Young Adults: Relationships and Health with Drew Pinsky, M.D.

By Drew Pinsky
WebMD Live Events Transcript

In this special audiocast event, Dr. Drew Pinsky, co-host of the radio show 'Loveline,' will be discussing how relationships affect the health of young adults.

The opinions expressed herein are the guests' alone and have not been reviewed by a WebMD physician. If you have questions about your health, you should consult your personal physician. This event is meant for informational purposes only.

Moderator: Welcome to WebMD Live. Today we will be discussing Young Adults: Relationships and Health with Drew Pinsky, M.D.

Co-host of the popular late-night radio show "Loveline," Dr. Drew Pinsky attended Amherst College and earned his M.D. from the University of Southern California School of Medicine. Drew completed his residency in Internal Medicine at USC County Hospital and was awarded the position of Chief Resident at Huntington Hospital in Pasadena. As a Board Certified Internist and addictionologist, Drew is the Medical Director for the Department of Chemical Dependency Services at Las Encinas Hospital in Pasadena and the Chief of Service in the Department of Medicine. He also runs a private clinical medicine practice. Dr. Drew and his Loveline partner, Adam Carolla, published their advice on a myriad of subjects in their first book entitled The Dr. Drew and Adam Book: A Survival Guide to Life and Love. For more information go to http://www.drdrew.com.

Dr. Drew: Hi! Glad to be here. You have questions?

Moderator: What are some of the most common issues facing young adults as they begin to explore their sexuality?

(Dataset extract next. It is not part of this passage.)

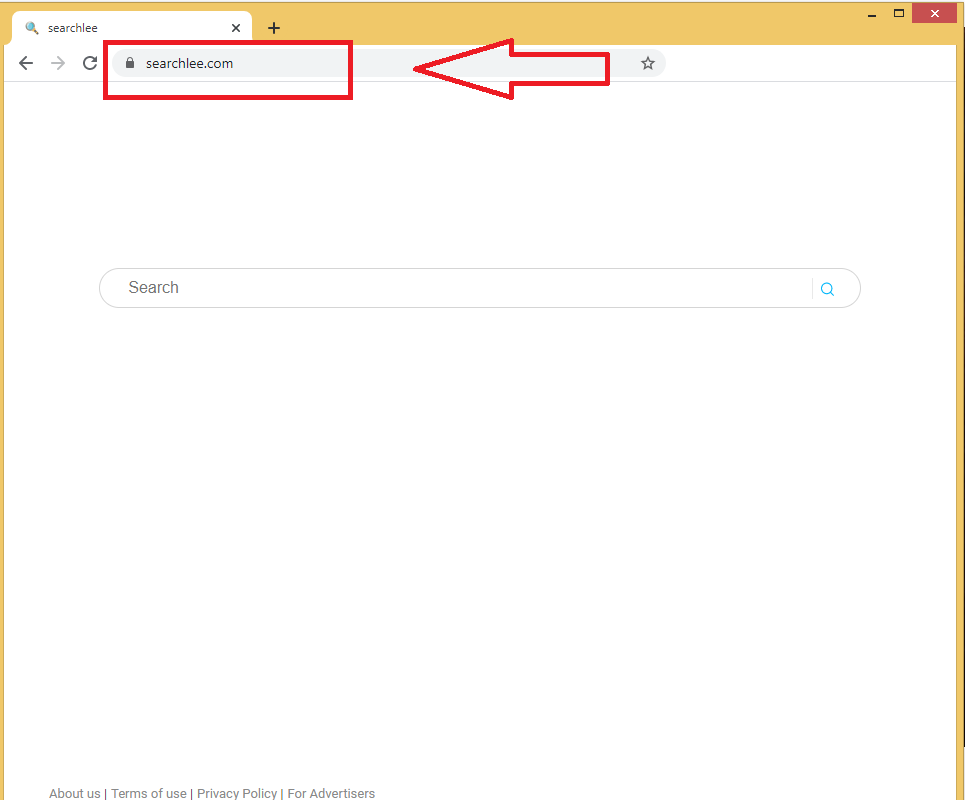
Task: Click the forward navigation arrow
Action: click(x=58, y=63)
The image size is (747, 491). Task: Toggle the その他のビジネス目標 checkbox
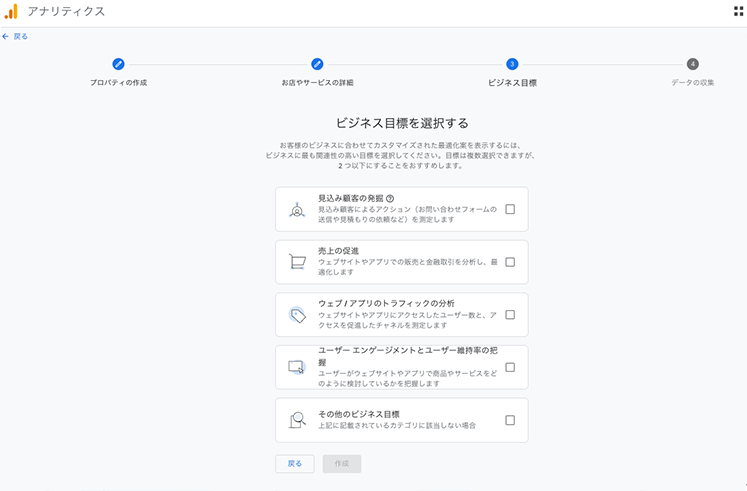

Dr. Drew: Well, it's interesting. I was just reviewing a book on how this country has dealt with sex education and how the country heats up at the time of sexual disease crisis. It gains momentum around headlines that are designed to scare young people. I haven't seen it more important until now ... it's about interpersonal conduct, the way we treat each other and intimacy, particularly now when people are in troubled families that set up circumstances for abuse and dysfunction ... the culture doesn't help us ... it supports the pathology that exists in our country today. So, the issue is surviving bad parenting and abuse, and learning to achieve intimacy again. People aren't taught that both men and women create happiness and fulfillment and health. And, they need to get back to that.

Moderator: So what's the most important lesson? Is there a simple answer?

Dr. Drew: I think first of all acknowledging the problem. I've learned that each five years or so, we go through a wave of specific nuances that are of concern to me. A lot of kids are getting involved now in intimate contact that s inappropriate for that age, and older kids are acknowledging that intercourse and such carry with it more important things.

Moderator: Do you feel that young people are exploring their sexuality at a younger age these days?

Dr. Drew: They are. They're using their mouth at a very young age. Whenever I've talked to groups at any socioeconomic area on the scale, particularly 13-16 year olds, they consider petting or oral copulation a part of petting. And the decision for a girl to make out is a decision to do that with a young male. And, they see me flabbergasted and don't understand the big deal. But, by the same token they're holding back and abstaining from going beyond that .. there's a greater awareness of the bond that occurs beyond that. So, that's good. There's an awareness that you could hurt or be using someone ... the level of intimacy that you may not be ready for at that time.

Moderator: Are there inherent risks in that?

Dr. Drew: Well, there's a study about to be published about oral copulation as a risk for HIV, and it's shown that in a group it was the only risk factor and it's obvious to me ... I'm concerned about the young women ... it seems to be demeaning. It's almost diabolical that young women can take the genital contact out of the arena of this ... but also that they are doing it at all. Remember, I'm just the messenger, not judging or condoning, it boils down to the disturbing relationships with primary caretakers and a culture that reinforces the pathology.

Moderator: How important is communication in a relationship?

Dr. Drew: I'm not sure there's anything more. I try to point out empathy, mutuality, respect, they're important so that communcation can go forward ... you have to be able to stop and listen to the other person without interjecting your own issues.

Moderator: Are there timeless concerns young adults face in their relationships?

Dr. Drew: Yeah. The timeless concern is managing the changing biological milieu they find themselves in. Kids enter adolescence with unfinished business of childhood and have to manage it with changing biology, and tend to try to solve them in personal spheres and they're barely if not poorly equipped to do so.